**Task instructions**
Please quote the data exactly, everything from the line containing "Select the Topology icon" down to the line containing "point(200,410)", with both of those lines included.

**Entries shown**
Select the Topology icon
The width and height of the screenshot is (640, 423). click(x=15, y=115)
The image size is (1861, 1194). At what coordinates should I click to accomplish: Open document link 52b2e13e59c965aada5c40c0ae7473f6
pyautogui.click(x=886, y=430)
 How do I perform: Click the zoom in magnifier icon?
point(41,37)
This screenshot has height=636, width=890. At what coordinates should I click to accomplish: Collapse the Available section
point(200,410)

* * *

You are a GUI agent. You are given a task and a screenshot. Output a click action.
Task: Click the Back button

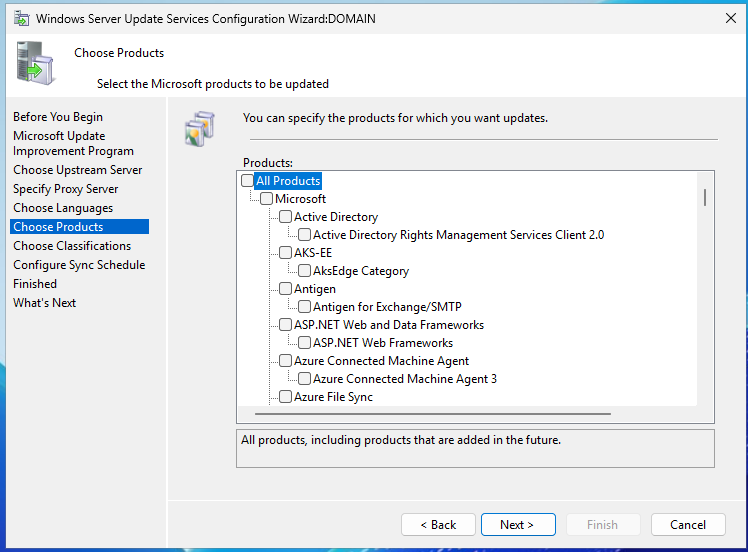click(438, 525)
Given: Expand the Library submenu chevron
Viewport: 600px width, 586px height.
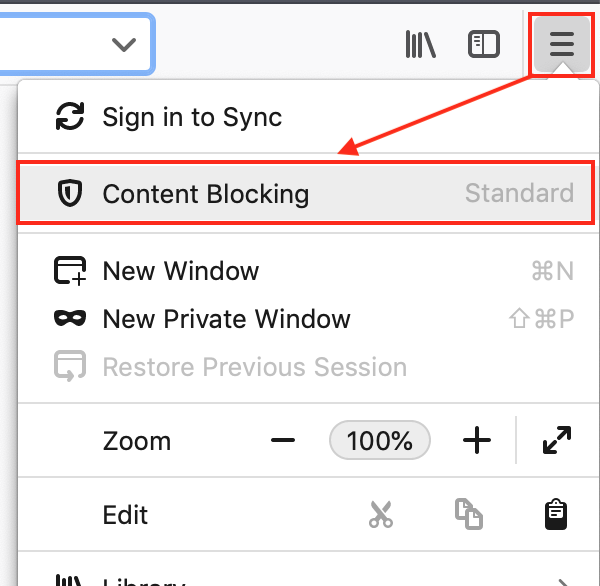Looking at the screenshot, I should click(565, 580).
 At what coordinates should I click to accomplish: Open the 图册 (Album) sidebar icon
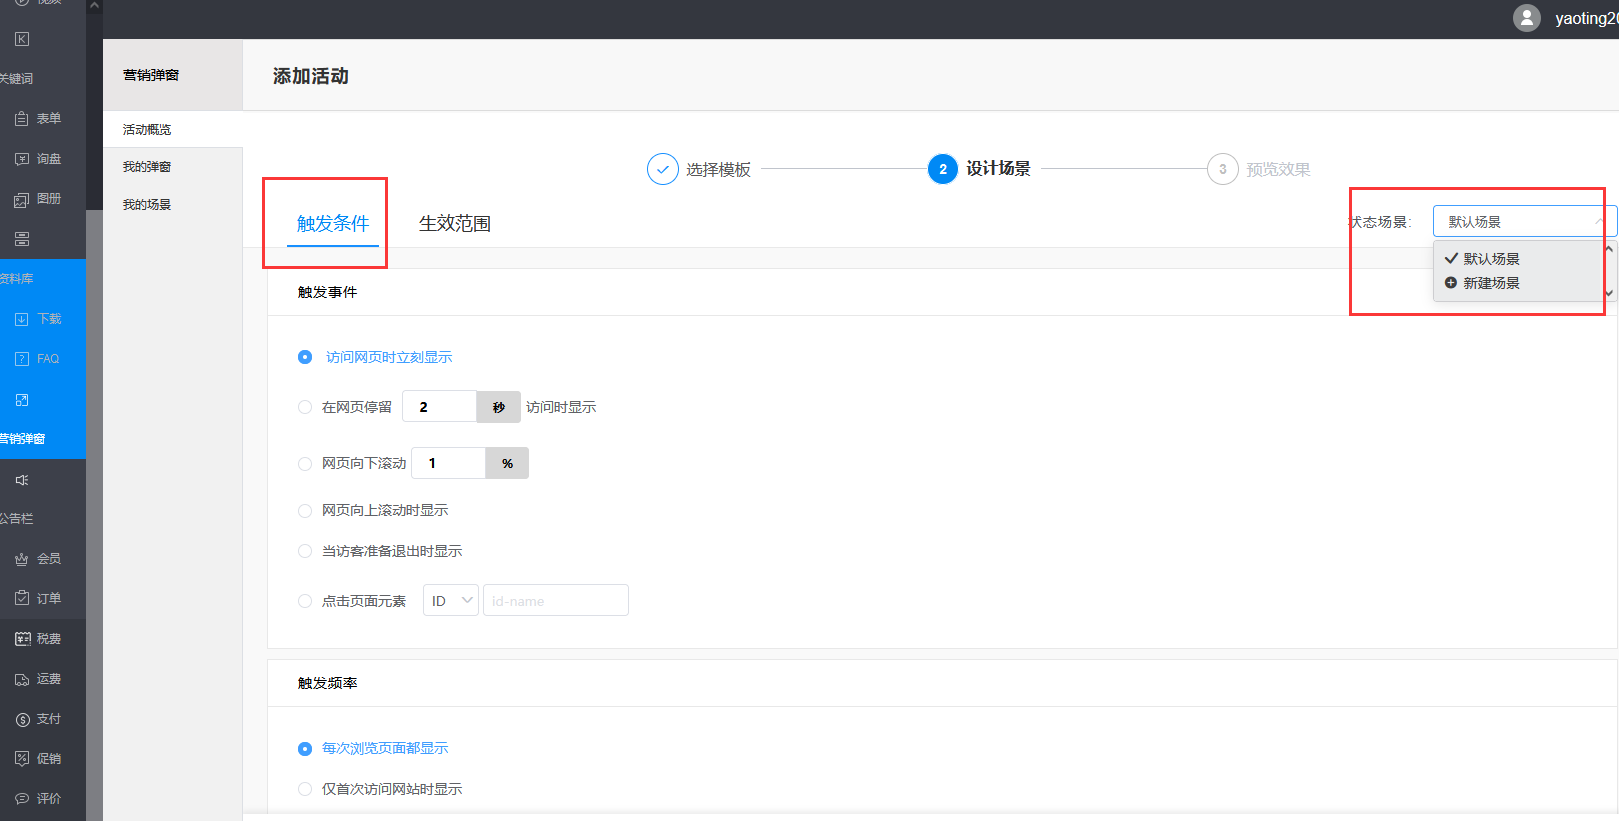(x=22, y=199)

**Result below**
Select the Topology icon
The width and height of the screenshot is (640, 423). click(x=15, y=115)
The image size is (1861, 1194). At what coordinates should I click to accomplish: Open document link 52b2e13e59c965aada5c40c0ae7473f6
pyautogui.click(x=886, y=430)
 How do I perform: Click the zoom in magnifier icon?
point(41,37)
This screenshot has height=636, width=890. At what coordinates should I click to accomplish: Collapse the Available section
point(200,410)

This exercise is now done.